The professor is now an expert on this grisly practice, after spending a year over 2018 to 2019 investigating the issue as a member of an independent panel, known as the China Tribunal. The panel was composed of six other members with backgrounds in international law, medicine, business, and international relations.
After reviewing testimony from over 50 witnesses from two hearings in London, and large volumes of written and video evidence, the tribunal in June 2019 concluded—beyond reasonable doubt—that, in China “forced organ harvesting from prisoners of conscience has been practiced for a substantial period of time involving a very substantial number of victims.”
The tribunal’s final judgment, a 160-page report (pdf), was released on March 1.
“There’s a certain kind of evil that passes just human [social] causes. The evil behind organ harvesting—that’s something else,” Waldron said.
The tribunal found that the organs were mainly sourced from imprisoned Falun Gong practitioners. Adherents of the spiritual practice Falun Gong have been subject to intense persecution by the Chinese regime since 1999, a campaign involving arbitrary detention, forced labor, brainwashing, torture, and even death.
The London-based tribunal was chaired by Sir Geoffrey Nice QC, who previously led the prosecution of former Yugoslavian President Slobodan Milosevic at the International Criminal Tribunal.
Two years ago, Waldron was asked by transplant ethics group and the organizer that initiated the tribunal, the International Coalition to End Transplant Abuse in China, to be the China expert on the panel.
The Epoch Times in 2006 first reported on claims by whistleblowers that the Chinese regime was killing prisoners of conscience for their organs.

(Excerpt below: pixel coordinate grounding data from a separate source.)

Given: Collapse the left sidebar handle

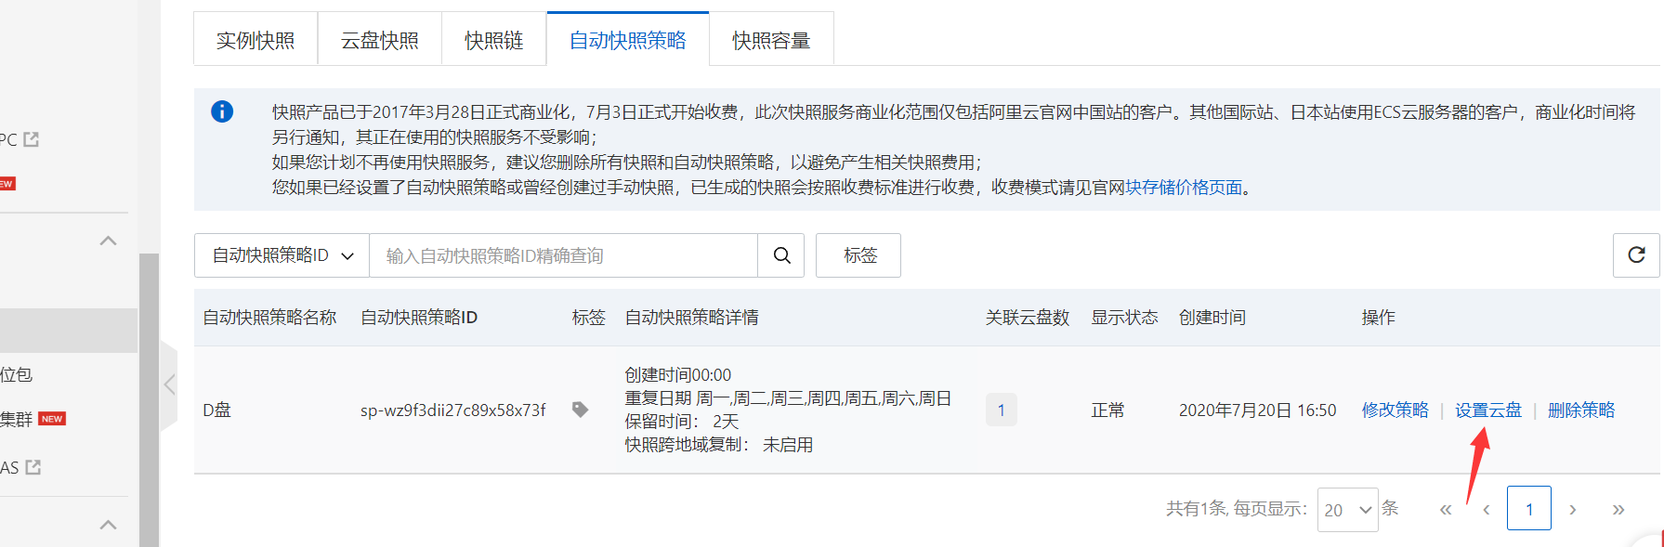Looking at the screenshot, I should point(169,384).
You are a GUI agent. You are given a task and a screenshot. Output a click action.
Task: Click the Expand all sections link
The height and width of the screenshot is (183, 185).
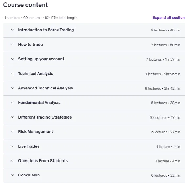(169, 18)

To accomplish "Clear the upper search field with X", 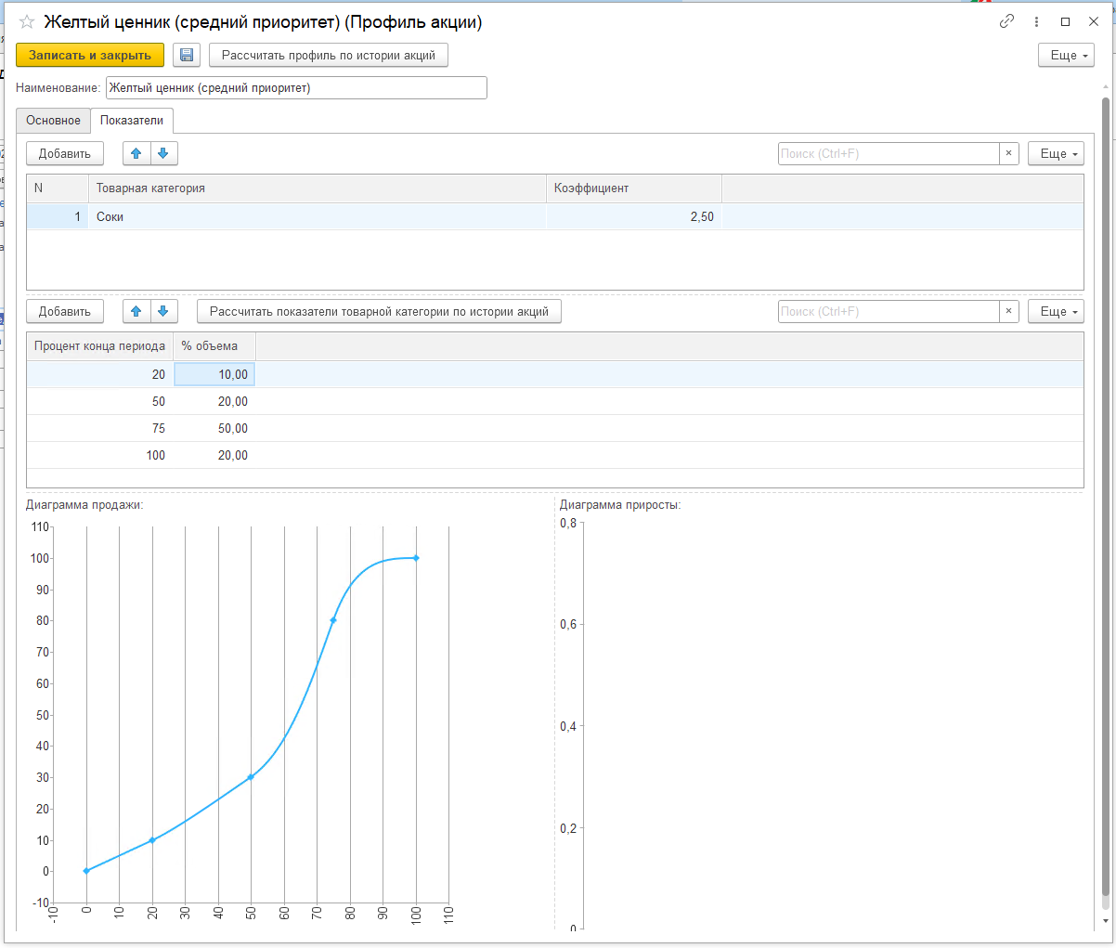I will click(x=1009, y=154).
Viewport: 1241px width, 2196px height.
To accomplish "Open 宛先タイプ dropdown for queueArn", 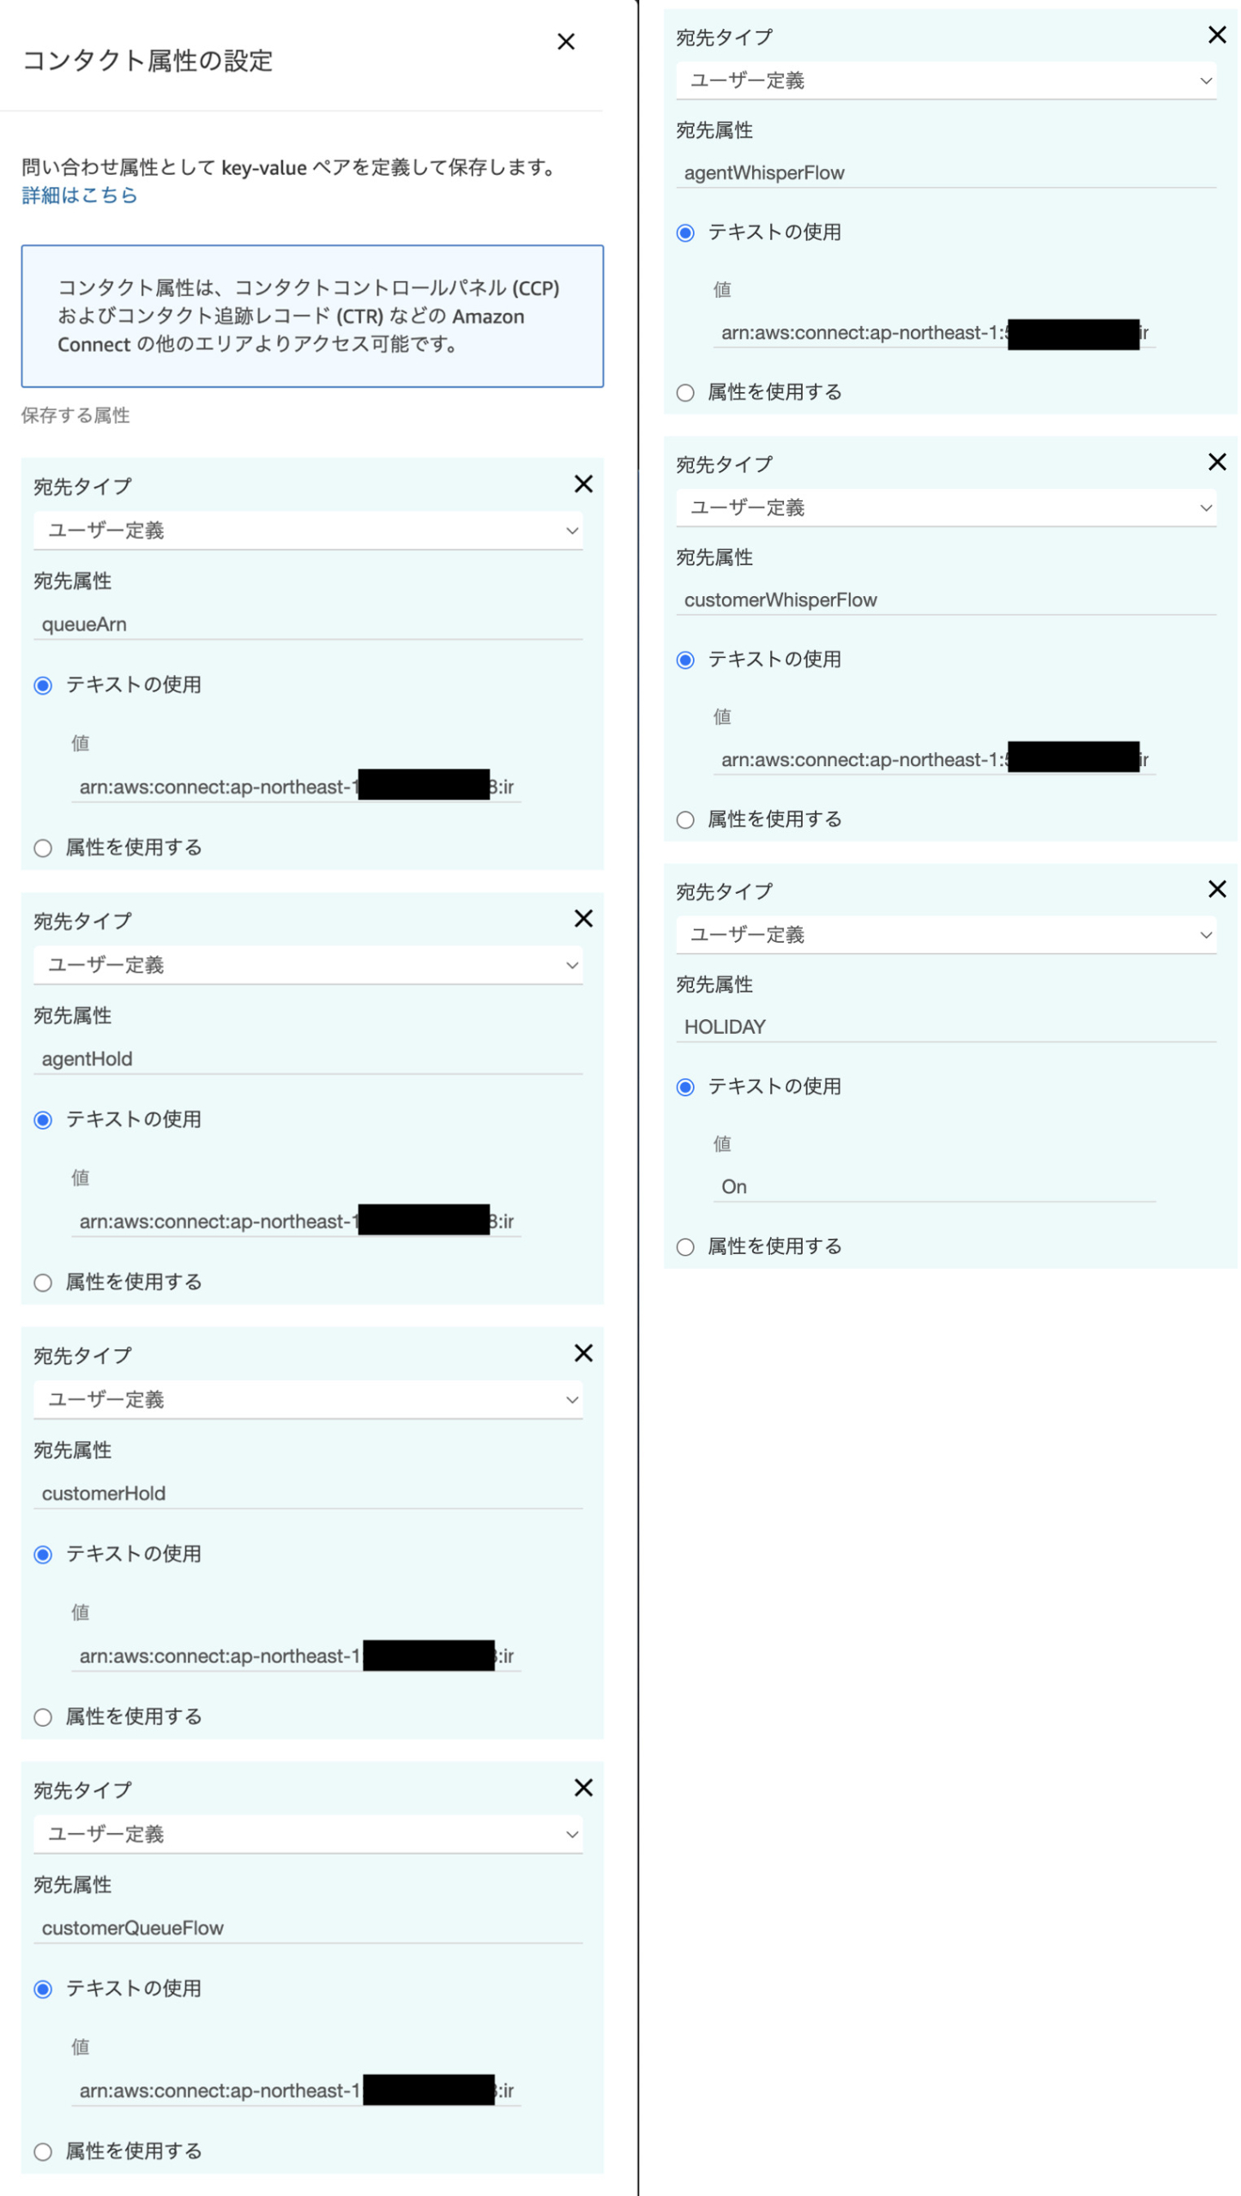I will (x=308, y=531).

The regime has consistently denied such allegations, saying that since 2015, all organ transplants have come from voluntary donors. Prior to that, the regime claimed organs for transplant surgeries came from executed prisoners.
The tribunal also received a personal account of organ harvesting from former surgeon Enver Tohti, who in 1995 was ordered to extract the liver and kidneys of a live prisoner in Urumqi City, Xinjiang. The death-row prisoner had been shot in the right side of his chest but was still alive.
“What I recall is, with my scalpel, I tried to cut into his skin, [and] there was blood to be seen. That indicates that the heart was still beating. … At the same time, he was trying to resist my insertion, but he was too weak,” Tohti said during tribunal hearings in December 2018.
Being immersed in these kinds of accounts took a toll on Waldron, who said that “after a day of listening to these witnesses, you will go back to your hotel room and you’ll just collapse.”
“To hear these people talk, it will make your stomach turn. I mean it will make you physically sick,” he added.
“And when you realize that this is not some crazy Hollywood movie that was invented by some sick Hollywood directors, but this [organ harvesting] is actually something that is really going on … it’s a lot to ask you to bear psychologically.”
Witness testimony and undercover phone calls made by researchers to Chinese doctors revealed that “extraordinarily short” timeframes for organ transplants—as little as two weeks—were promised by doctors and hospitals in China. Such brief wait times are “completely impossible” in typical organ donation systems, Nice said in June 2019.
Statistical data based upon investigations by independent researchers painted a picture of the scale of the disturbing enterprise in China. In 2016, an in-depth report found a huge discrepancy between China’s official transplantation figures and the number of transplants performed in the country’s hospitals.
The report was conducted by Ethan Gutmann, China analyst and investigator; David Kilgour, former Canadian Secretary of State (Asia-Pacific); and David Matas, Canadian human rights lawyer. All three had spent more than a decade investigating this issue.
“These people have done a very, very thorough investigation,” Waldron said of three researchers.
By analyzing the public records of 712 Chinese hospitals that carry out liver and kidney transplants, the report showed that roughly 60,000 to 100,000 transplants were being conducted each year, far outstripping the officially reported number of 10,000 to 20,000 per year.
Organ harvesting, Waldron said, has become extremely lucrative for cash-strapped hospitals in China. Hospitals with large transplant units, charging tens of thousands of dollars for each operation, can generate significant revenue.
“So there is a financial incentive to increase the scale of this business,” he said.
“This is an industry with thousands of people involved in it, producing large amounts of money, and helping to keep hospitals afloat, as well as helping to make certain people very, very rich.” Waldron added.